Once we’re reading this json as sql, we might want to do a few more things like convert timestamps into our standard format, transform the geometry column, and add a srid. So here’s a query building on the above that does that too. Note that you'll need PostGIS for these.

-- Download the GeoJSON feed from USGS
WITH http AS (
    SELECT * FROM
    http_get('https://earthquake.usgs.gov/earthquakes/feed/v1.0/summary/4.5_week.geojson')
),
-- Filter the JSON feed into a record set, providing
-- the type informant and JSONPath to each column
jt AS (
    SELECT * FROM
    http,
    JSON_TABLE(content, '$.features[*]' COLUMNS (
        title text PATH '$.properties.title',
        mag real PATH '$.properties.mag',
        place text PATH '$.properties.place',
        ts text PATH '$.properties.time',
        url text PATH '$.properties.url',
        detail text PATH '$.properties.detail',
        felt integer PATH '$.properties.felt',
        id text PATH '$.id',
        geometry jsonb PATH '$.geometry'
    ))
)
-- Apply any remaining transforms to the columns
-- in this case converting the epoch time into a timestamp
-- and the GeoJSON into a geometry
SELECT
    jt.title,
    jt.mag,
    jt.place,
    to_timestamp(jt.ts::bigint / 1000),
    jt.url,
    jt.detail,
    jt.felt,
    jt.id,
    ST_SetSRID(ST_GeomFromGeoJSON(jt.geometry),4326) AS geom
FROM jt;

Conclusion

Reading data from JSON files in the past might have involved writing functions in PL/PgSQL and building a complicated loop to iterate through each feature, creating relational rows of data.

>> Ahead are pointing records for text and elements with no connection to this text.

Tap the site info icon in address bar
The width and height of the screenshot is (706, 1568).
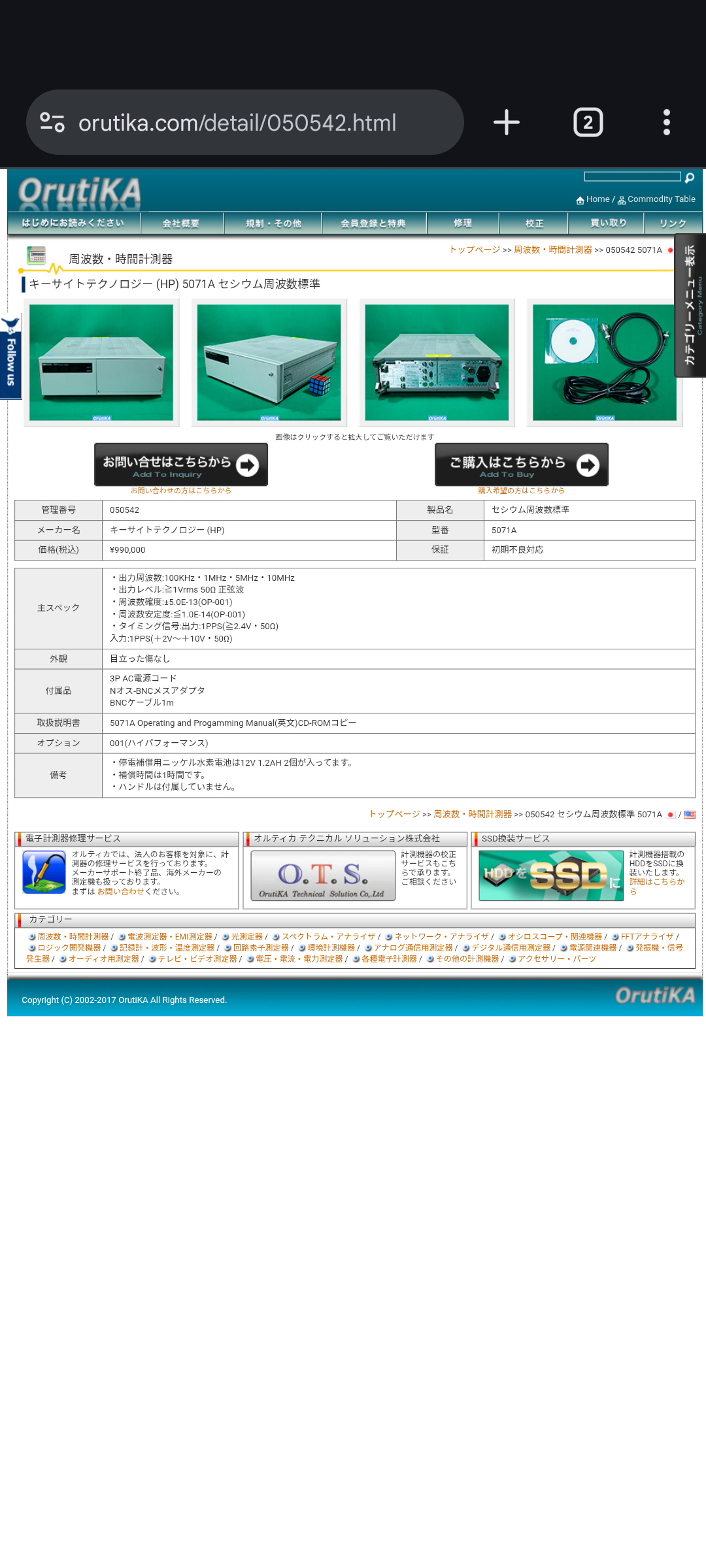(x=52, y=122)
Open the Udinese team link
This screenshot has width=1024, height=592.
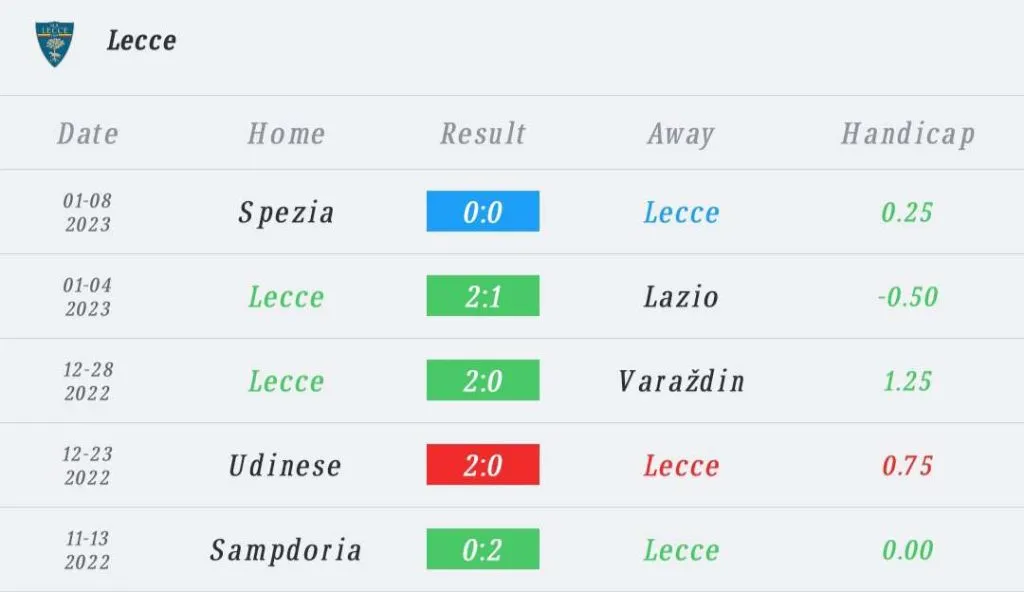[286, 465]
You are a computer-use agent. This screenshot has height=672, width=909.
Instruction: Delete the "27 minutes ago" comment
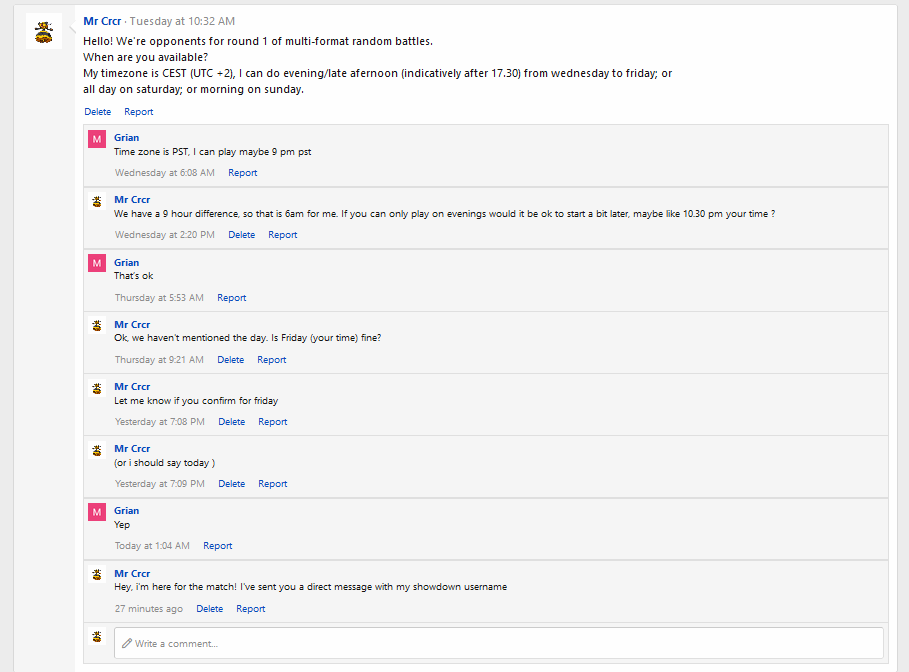209,609
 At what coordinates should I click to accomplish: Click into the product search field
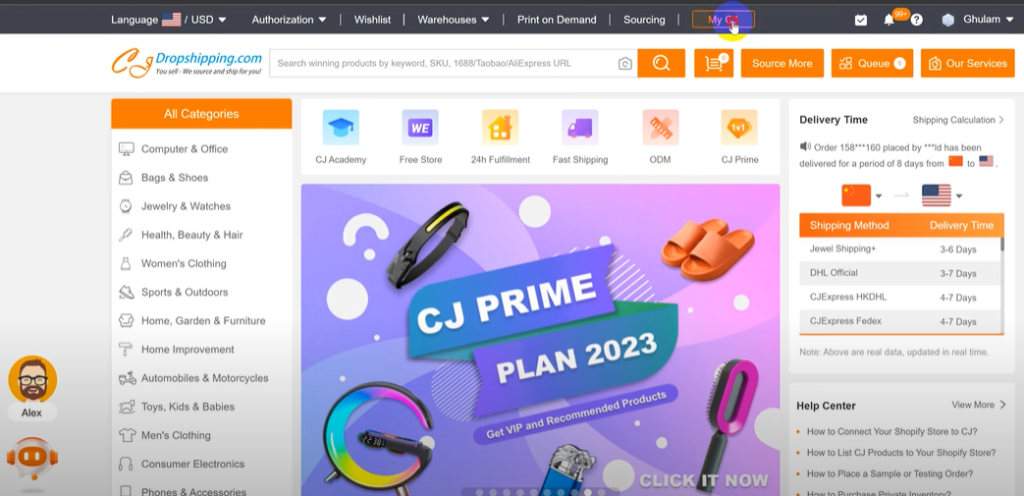pos(444,63)
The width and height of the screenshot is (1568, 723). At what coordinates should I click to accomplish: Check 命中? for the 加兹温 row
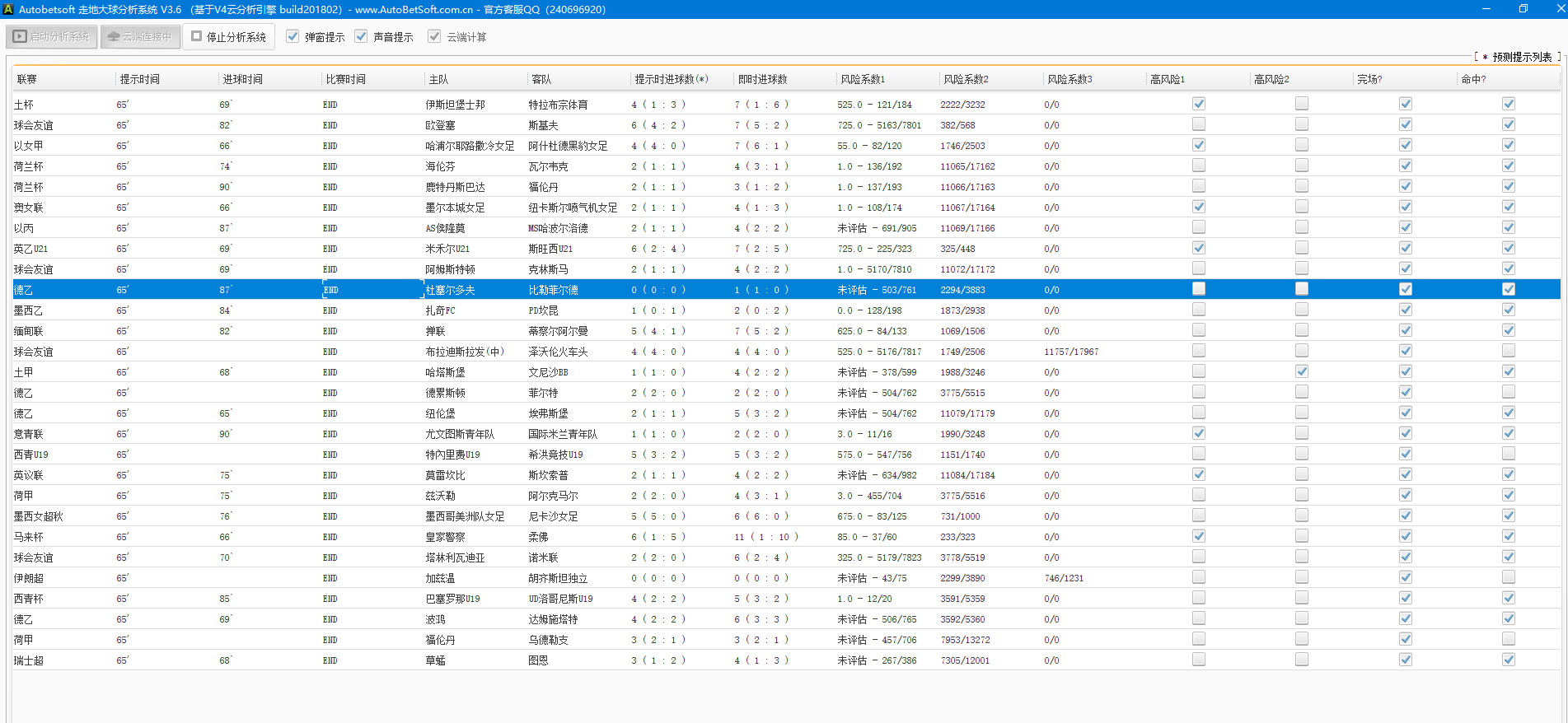click(1509, 577)
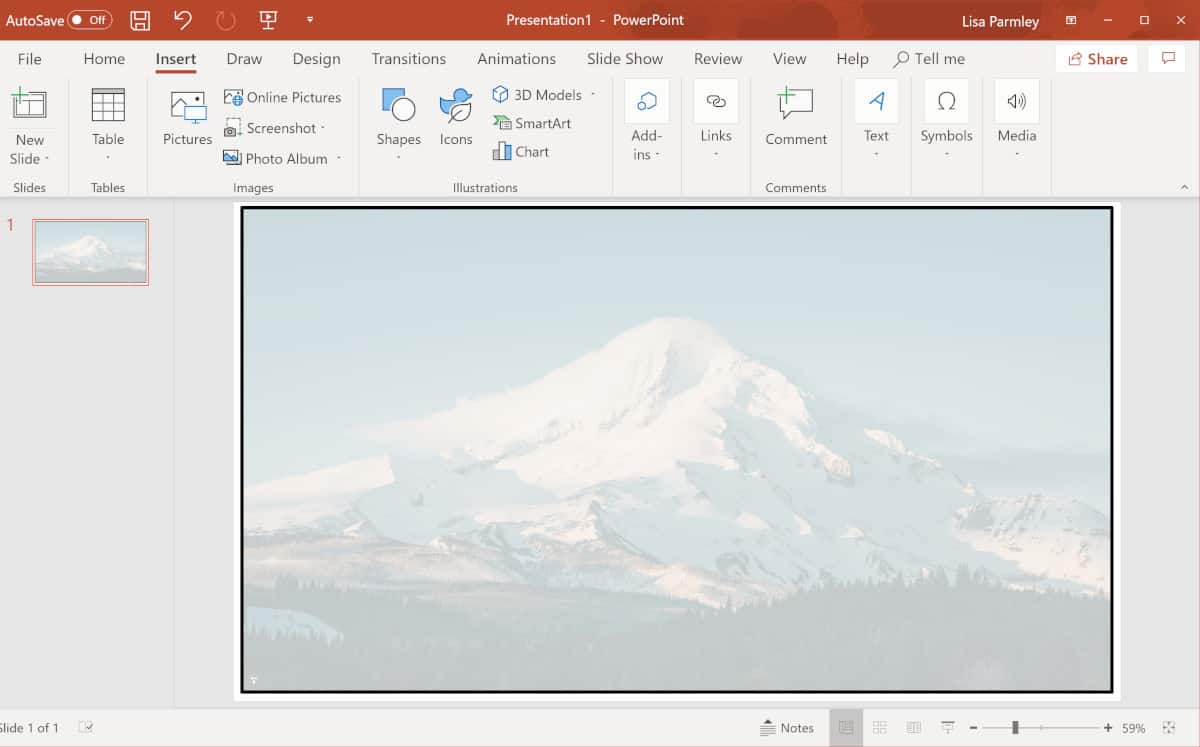The image size is (1200, 747).
Task: Switch to the Animations tab
Action: [x=517, y=59]
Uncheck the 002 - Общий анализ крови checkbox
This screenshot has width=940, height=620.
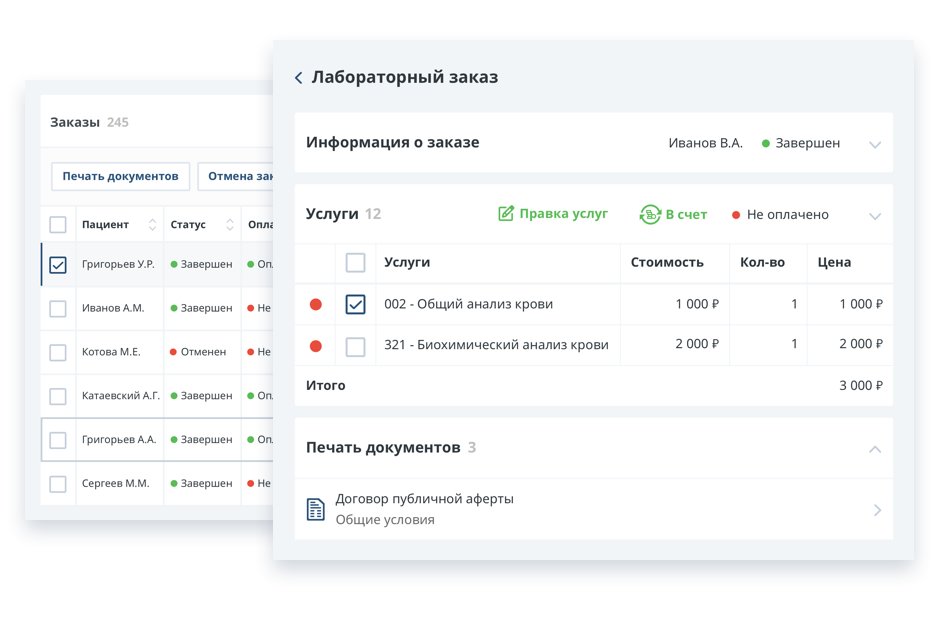(355, 304)
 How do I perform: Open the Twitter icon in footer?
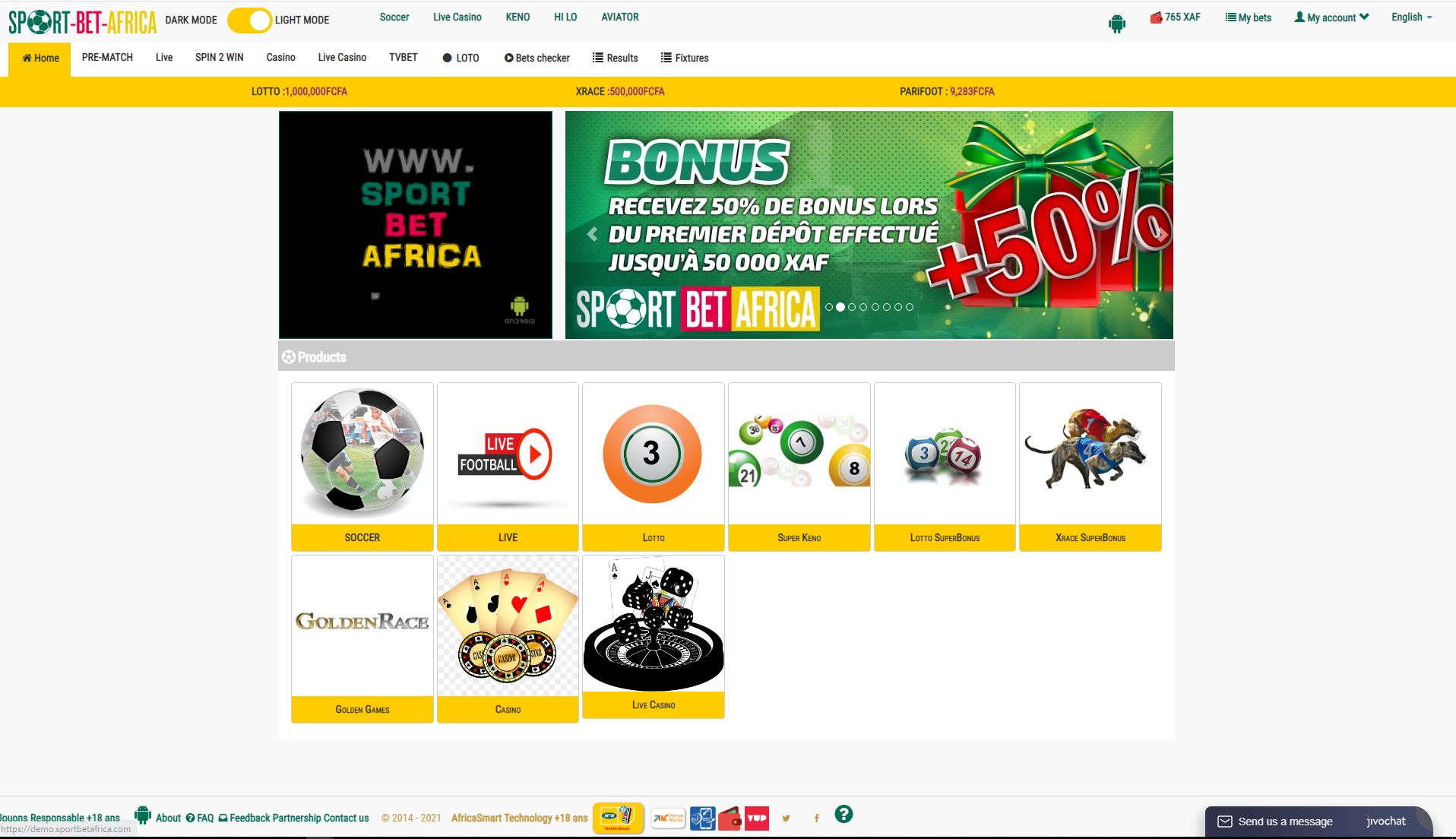tap(786, 818)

With JSON_TABLE:

  • You can read JSON from a URL or other source
  • Extract specific fields (in this case magnitude, location, and time)
  • Using standard Postgres functions, convert any data into a usable format (in this example PostGIS geometry, timezone conversions).

Now we have JSON data in SQL format and we can easily do further analysis or visualization.

The JSON_TABLE documentation includes some much more complicated examples, but this basic example of JSON document handling is probably good for 80% of use cases, pulling data from web APIs, live into the database.